J'insiste en terminant sur une dernière considération qui a constamment dirigé la pensée de la commission. Rien ne se fera de sérieux et d'utile dans la montagne en fait de reboisement et de regazonnnement sans le concours des habitants. Assurément, la loi, quelle qu'elle soit, la loi que vous ferez aura pour elle la force, le pouvoir, et sera exécutée, je ne le mets pas en doute, bien que souvent les résistances aient été très vives. Mais il y a une résistance passive contre laquelle vous ne pouvez rien, et qui aboutit à l'émigration; contrariés ou malmenés, ou blessés dans leurs intérêts, les habitants émigreront.
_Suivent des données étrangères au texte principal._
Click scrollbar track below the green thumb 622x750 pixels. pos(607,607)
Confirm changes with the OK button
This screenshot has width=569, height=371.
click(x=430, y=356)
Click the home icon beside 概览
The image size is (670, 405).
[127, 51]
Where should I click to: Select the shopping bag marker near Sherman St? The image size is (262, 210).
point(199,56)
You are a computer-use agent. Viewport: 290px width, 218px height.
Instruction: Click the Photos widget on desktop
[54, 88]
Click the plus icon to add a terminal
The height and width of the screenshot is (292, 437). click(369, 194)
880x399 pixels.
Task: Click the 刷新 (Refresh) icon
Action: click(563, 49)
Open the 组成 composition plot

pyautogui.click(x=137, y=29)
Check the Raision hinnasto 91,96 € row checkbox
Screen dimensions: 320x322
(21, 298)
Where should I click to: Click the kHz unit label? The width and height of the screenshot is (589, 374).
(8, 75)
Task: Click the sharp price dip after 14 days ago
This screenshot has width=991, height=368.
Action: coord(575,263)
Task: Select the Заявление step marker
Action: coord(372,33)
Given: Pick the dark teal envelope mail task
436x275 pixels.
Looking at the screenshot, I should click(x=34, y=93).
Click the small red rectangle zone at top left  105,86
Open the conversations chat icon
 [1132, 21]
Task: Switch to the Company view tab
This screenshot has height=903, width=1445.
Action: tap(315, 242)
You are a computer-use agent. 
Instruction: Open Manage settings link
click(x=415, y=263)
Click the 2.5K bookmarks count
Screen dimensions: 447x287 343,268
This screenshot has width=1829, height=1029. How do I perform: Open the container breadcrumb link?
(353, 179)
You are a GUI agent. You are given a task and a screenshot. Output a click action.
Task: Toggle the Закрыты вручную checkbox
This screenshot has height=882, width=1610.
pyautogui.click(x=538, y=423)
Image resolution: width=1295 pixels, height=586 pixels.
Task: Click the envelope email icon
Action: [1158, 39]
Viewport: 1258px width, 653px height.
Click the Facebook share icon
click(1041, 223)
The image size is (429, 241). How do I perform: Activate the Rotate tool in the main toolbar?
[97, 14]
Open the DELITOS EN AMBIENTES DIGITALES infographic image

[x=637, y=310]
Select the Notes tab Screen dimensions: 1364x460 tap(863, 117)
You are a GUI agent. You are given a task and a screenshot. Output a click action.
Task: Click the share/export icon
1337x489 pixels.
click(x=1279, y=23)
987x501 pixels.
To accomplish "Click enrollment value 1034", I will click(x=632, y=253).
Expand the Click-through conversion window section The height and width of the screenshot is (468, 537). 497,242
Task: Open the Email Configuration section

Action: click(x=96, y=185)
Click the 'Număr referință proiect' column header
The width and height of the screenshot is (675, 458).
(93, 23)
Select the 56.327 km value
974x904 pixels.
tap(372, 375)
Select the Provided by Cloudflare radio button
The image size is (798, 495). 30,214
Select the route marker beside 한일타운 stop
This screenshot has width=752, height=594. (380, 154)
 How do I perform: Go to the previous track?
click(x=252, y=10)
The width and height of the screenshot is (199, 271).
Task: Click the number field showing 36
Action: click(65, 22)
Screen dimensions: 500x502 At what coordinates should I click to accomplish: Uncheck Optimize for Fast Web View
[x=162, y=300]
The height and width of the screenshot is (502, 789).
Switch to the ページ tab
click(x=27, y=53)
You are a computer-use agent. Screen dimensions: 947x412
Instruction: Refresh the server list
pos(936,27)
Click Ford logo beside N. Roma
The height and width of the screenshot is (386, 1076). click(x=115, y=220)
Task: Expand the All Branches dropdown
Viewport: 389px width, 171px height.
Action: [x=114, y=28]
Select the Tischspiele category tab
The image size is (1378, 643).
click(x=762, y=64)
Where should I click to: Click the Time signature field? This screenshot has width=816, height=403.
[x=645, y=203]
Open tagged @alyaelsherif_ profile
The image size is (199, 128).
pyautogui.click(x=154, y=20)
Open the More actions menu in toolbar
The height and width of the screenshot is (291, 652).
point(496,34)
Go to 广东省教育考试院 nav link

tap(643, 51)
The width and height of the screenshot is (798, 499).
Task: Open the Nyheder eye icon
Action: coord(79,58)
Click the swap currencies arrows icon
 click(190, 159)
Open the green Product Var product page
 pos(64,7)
Le département des Basses-Alpes perd déjà à peu près un millier d'habitants tous les ans. Si vous laissez continuer cette émigration, si vous ne rattachez pas ces pauvres gens à leur pays par de bons procédés, par une équité soutenue, par leurs intérêts même, vous aurez créé des forêts, vous aurez créé des pâturages, mais vous aurez fait la solitude. (Vive approbation sur un certain nombre de bancs.)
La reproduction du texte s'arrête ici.